Premoniciones

I

—Los tengo, señor. Van camino del cruce de la quinta con la sesenta y tres. Sí, va cogido de su mano. No, no parece que le fuerce a andar. 

—¿Qué hacemos? —susurra el agente número dos. El agente uno le indica con un gesto que espere. 

—De acuerdo. Los seguimos y le vamos informan…

—Están entrando a esa cafetería. 

El agente uno levanta la vista y ve como el hombre mira a los lados —no los ve— y entra en la cafetería. Se llama el mundo de Alicia. La fachada consta de un gran ventanal enmarcado por una estructura de madera verde, que culmina en su lado derecho con una puerta con un gran pomo dorado.

—Señor, acaban de entrar a una cafetería. No puedo distinguir mucho desde aquí, pero al menos hay diez personas. De acuerdo. 

—¿Vamos o no? —susurra de nuevo el agente dos. El agente uno repite el gesto, aunque con mayor rigidez en su brazo. 

—¿Y con el hombre que hacemos? De acuerdo. 

El agente uno mira el móvil y se cerciora de haber acabado la llamada.
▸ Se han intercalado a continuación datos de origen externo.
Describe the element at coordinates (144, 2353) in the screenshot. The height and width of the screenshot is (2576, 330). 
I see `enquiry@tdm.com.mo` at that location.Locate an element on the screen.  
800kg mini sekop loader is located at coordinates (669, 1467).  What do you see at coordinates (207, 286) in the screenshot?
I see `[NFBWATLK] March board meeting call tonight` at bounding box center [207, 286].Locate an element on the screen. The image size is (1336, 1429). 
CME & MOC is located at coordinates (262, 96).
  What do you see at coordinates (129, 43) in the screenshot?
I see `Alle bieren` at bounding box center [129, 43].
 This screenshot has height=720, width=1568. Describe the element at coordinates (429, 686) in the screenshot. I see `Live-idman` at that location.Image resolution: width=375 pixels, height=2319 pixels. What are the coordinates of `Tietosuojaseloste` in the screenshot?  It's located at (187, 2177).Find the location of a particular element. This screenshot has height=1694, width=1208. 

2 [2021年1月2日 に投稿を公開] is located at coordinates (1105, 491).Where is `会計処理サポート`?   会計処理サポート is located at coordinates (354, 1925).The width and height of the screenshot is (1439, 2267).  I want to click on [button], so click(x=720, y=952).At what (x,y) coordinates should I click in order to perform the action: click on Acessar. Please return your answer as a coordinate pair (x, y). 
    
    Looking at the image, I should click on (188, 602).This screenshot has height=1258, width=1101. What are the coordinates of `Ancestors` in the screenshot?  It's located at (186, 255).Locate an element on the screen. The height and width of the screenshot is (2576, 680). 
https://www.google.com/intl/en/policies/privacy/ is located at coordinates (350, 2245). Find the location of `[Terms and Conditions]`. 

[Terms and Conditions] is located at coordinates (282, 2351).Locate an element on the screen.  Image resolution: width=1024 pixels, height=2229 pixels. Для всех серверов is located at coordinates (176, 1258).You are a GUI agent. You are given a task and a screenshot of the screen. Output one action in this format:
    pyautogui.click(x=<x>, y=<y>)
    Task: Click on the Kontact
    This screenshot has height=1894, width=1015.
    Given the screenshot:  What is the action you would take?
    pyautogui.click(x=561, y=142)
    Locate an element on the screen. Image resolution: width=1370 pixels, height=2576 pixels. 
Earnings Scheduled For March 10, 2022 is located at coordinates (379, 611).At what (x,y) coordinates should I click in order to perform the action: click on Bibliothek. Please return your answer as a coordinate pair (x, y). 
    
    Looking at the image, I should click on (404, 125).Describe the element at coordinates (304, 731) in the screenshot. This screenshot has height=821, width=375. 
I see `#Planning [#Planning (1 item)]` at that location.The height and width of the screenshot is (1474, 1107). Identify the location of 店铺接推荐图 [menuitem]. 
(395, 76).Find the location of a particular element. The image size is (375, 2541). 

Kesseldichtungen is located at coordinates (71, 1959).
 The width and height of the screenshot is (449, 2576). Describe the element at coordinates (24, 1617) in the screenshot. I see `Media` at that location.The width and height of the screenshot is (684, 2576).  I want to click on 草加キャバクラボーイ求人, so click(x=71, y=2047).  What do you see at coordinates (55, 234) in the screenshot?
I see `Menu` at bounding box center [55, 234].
—Quiere que entremos y cojamos al niño. No podemos esperar más, ella está impaciente. 

Comprueban que sus Glock 17 están cargadas y con el seguro quitado. Justo cuando el agente uno gira la cabeza hacia el café, una chica con delantal y un gran moño rosa mira al exterior por el ventanal, pero la pierde de vista al pasar por detrás de la puerta de entrada. 

—¿Pasa algo? —pregunta el agente dos. 

El agente uno niega muy despacio la cabeza. 

—No, creo que no, solo ha sido una sensación. Da igual. Vamos, acabemos con esto. 

Dentro, la camarera vuelve a entrar en escena. Se acerca al hombre y el niño y habla con ellos.  El hombre otea el exterior, mientras la camarera habla con el pequeño. 

—Nos ha visto. 

El hombre le dice algo al pequeño. Esboza una sonrisa y le coge de la mano.  

Ya no pueden verlos. Están ante la puerta de la cafetería. 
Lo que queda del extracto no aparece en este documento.